START

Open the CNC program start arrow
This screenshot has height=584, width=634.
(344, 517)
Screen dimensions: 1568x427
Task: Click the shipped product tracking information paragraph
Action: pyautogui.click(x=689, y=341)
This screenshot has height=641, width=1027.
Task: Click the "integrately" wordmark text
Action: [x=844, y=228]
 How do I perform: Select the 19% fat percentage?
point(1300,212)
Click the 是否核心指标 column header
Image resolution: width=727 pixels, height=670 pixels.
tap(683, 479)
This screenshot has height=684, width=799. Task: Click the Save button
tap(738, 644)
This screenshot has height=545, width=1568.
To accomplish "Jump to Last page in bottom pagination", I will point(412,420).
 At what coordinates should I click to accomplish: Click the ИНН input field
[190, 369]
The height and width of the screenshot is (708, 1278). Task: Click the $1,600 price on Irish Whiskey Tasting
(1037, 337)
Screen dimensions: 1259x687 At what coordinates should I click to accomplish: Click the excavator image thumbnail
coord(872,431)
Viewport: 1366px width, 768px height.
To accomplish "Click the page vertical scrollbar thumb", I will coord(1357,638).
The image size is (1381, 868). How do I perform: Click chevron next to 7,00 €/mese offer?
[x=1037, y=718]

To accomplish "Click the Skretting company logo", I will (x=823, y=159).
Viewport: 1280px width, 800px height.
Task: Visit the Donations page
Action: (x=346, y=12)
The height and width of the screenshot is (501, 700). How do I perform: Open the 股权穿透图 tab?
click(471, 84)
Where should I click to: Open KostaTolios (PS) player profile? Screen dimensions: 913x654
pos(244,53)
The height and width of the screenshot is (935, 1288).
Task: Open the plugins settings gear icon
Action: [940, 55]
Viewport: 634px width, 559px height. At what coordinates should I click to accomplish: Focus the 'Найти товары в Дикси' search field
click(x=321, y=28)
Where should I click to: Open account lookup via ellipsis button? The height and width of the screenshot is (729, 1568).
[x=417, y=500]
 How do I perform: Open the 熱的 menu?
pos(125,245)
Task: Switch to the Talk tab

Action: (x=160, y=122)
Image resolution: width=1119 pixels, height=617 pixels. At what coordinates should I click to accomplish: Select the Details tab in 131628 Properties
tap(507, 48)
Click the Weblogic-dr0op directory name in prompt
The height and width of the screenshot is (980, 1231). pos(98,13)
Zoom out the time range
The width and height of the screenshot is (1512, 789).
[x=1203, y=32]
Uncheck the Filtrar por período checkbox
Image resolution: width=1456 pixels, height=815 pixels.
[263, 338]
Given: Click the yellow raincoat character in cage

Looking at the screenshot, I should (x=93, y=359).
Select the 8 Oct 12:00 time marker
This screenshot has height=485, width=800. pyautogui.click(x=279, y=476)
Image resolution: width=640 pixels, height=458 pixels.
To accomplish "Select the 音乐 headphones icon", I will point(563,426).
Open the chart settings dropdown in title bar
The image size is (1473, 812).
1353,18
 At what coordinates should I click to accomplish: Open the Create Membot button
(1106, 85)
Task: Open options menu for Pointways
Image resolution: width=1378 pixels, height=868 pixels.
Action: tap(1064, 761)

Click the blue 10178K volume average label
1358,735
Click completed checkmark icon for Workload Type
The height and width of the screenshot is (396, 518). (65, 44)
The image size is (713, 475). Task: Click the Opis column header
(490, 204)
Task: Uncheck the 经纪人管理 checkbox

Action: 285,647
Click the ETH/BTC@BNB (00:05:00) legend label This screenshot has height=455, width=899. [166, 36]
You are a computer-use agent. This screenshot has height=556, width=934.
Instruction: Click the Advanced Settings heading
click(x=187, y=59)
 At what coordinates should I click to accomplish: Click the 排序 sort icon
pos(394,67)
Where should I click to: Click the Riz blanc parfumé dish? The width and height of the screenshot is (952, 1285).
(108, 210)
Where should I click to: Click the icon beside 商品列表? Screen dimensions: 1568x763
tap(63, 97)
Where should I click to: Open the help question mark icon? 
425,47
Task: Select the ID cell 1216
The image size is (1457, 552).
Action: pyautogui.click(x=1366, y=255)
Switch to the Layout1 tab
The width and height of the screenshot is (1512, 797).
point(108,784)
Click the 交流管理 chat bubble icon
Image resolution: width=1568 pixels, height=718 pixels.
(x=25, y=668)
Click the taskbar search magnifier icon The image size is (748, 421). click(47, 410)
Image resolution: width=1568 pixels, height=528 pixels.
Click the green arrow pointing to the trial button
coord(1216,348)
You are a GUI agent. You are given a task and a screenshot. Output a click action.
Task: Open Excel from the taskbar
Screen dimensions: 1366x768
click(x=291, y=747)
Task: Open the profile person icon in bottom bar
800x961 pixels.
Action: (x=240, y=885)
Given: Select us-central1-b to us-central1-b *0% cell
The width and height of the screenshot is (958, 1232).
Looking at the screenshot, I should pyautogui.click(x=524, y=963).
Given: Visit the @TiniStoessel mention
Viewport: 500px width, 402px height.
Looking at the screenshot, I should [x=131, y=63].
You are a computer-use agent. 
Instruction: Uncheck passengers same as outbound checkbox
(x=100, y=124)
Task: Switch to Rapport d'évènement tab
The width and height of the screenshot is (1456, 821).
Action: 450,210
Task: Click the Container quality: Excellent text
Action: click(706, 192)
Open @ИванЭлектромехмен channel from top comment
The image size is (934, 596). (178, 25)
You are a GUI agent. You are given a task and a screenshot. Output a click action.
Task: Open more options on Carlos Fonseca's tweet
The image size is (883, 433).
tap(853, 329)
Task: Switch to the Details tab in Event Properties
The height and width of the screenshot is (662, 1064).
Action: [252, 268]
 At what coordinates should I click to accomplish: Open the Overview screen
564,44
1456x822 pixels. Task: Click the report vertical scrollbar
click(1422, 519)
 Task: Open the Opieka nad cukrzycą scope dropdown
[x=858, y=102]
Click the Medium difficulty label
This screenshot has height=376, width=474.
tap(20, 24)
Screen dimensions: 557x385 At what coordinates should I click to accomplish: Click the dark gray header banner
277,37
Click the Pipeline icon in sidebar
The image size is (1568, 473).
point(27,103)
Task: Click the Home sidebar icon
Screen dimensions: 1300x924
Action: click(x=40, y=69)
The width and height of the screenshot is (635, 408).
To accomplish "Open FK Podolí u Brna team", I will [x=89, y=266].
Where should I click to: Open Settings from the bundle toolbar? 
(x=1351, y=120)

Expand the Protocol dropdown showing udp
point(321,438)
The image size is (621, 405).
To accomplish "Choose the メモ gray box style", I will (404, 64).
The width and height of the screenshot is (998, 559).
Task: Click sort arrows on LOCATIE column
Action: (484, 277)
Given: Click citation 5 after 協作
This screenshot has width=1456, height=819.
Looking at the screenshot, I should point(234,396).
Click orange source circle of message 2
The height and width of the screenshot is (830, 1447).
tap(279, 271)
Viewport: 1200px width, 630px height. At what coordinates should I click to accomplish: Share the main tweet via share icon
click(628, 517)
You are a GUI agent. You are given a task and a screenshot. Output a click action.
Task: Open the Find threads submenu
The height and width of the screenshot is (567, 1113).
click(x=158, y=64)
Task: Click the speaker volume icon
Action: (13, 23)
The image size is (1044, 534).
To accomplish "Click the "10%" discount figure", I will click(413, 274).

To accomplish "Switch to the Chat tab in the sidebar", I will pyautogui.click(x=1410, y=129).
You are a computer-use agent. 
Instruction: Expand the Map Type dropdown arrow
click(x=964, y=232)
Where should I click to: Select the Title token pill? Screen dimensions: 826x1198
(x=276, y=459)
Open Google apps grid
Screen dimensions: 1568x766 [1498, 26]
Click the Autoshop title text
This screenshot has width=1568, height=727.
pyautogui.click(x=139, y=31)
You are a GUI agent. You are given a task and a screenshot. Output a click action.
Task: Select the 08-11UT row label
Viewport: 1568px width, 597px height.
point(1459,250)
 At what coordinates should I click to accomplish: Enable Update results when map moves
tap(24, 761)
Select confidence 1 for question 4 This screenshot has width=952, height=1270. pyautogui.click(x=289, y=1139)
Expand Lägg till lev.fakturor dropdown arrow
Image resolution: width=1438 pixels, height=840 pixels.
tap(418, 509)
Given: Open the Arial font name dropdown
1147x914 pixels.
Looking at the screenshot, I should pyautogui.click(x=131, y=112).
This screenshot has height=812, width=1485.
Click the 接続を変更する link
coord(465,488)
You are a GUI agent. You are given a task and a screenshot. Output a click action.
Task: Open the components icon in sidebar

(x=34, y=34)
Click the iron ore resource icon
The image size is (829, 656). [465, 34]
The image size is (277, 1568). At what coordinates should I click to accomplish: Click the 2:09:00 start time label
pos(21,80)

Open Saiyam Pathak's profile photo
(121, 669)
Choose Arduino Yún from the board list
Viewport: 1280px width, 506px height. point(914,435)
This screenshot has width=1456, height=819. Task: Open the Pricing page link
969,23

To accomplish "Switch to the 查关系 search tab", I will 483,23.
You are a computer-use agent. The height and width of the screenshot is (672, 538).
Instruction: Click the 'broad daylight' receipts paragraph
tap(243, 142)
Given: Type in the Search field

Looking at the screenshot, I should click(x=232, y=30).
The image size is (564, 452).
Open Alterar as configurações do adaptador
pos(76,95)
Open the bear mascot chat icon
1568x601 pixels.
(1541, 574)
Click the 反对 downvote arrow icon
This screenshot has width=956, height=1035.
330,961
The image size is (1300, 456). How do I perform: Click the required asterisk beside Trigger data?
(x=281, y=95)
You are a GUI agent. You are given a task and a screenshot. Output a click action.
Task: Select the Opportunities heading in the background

END

#### [WRITTEN INSTRUCTION]
Give the lines of the records as a numbered list, leaving out blank lines, starting with the line that contains "Task: Switch to Rapport d'évènement tab" and going on through the line that contains "[x=858, y=102]".

#### [RESULT BELOW]
1. Task: Switch to Rapport d'évènement tab
2. The width and height of the screenshot is (1456, 821).
3. Action: 450,210
4. Task: Click the Container quality: Excellent text
5. Action: click(706, 192)
6. Open @ИванЭлектромехмен channel from top comment
7. The image size is (934, 596). (178, 25)
8. You are a GUI agent. You are given a task and a screenshot. Output a click action.
9. Task: Open more options on Carlos Fonseca's tweet
10. The image size is (883, 433).
11. tap(853, 329)
12. Task: Switch to the Details tab in Event Properties
13. The height and width of the screenshot is (662, 1064).
14. Action: [252, 268]
15.  At what coordinates should I click to accomplish: Open the Overview screen
16. 564,44
17. 1456x822 pixels. Task: Click the report vertical scrollbar
18. click(1422, 519)
19.  Task: Open the Opieka nad cukrzycą scope dropdown
20. [x=858, y=102]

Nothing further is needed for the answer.